Background: Previous studies have shown that microRNA precursors (pre-miRNAs) have considerably more stable secondary structures than other native RNAs (tRNA, rRNA, and mRNA) and artificial RNA sequences. However, pre-miRNAs with ultra stable secondary structures have not been investigated. It is not known if there is a tendency in pre-miRNA sequences towards or against ultra stable structures? Furthermore, the relationship between the structural thermodynamic stability of pre-miRNA and their evolution remains unclear.
Results: We investigated the correlation between pre-miRNA sequence conservation and structural stability as measured by adjusted minimum folding free energies in pre-miRNAs isolated from human, mouse, and chicken. The analysis revealed that conserved and non-conserved pre-miRNA sequences had structures with similar average stabilities. However, the relatively ultra stable and unstable pre-miRNAs were more likely to be non-conserved than pre-miRNAs with moderate stability. Non-conserved pre-miRNAs had more G+C than A+U nucleotides, while conserved pre-miRNAs contained more A+U nucleotides.
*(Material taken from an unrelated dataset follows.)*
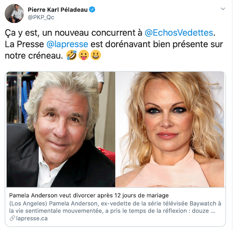
Task: Click the blue verified badge
Action: coord(92,9)
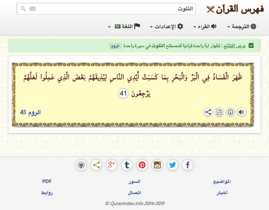Expand the الإعدادات settings dropdown
The width and height of the screenshot is (269, 210).
[166, 27]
Notably, the U content of conserved pre-miRNAs was especially higher than that of non-conserved pre-miRNAs. Further investigations showed that conserved and non-conserved pre-miRNAs exhibited different structural element features, even though they had comparable levels of stability.
Conclusions: We proposed that there is a correlation between structural thermodynamic stability and sequence conservation for pre-miRNAs from human, mouse, and chicken genomes. Our analyses suggested that pre-miRNAs with relatively ultra stable or unstable structures were less favoured by natural selection than those with moderately stable structures. Comparison of nucleotide compositions between non-conserved and conserved pre-miRNAs indicated the importance of U nucleotides in the pre-miRNA evolutionary process. Several characteristic structural elements were also detected in conserved pre-miRNAs.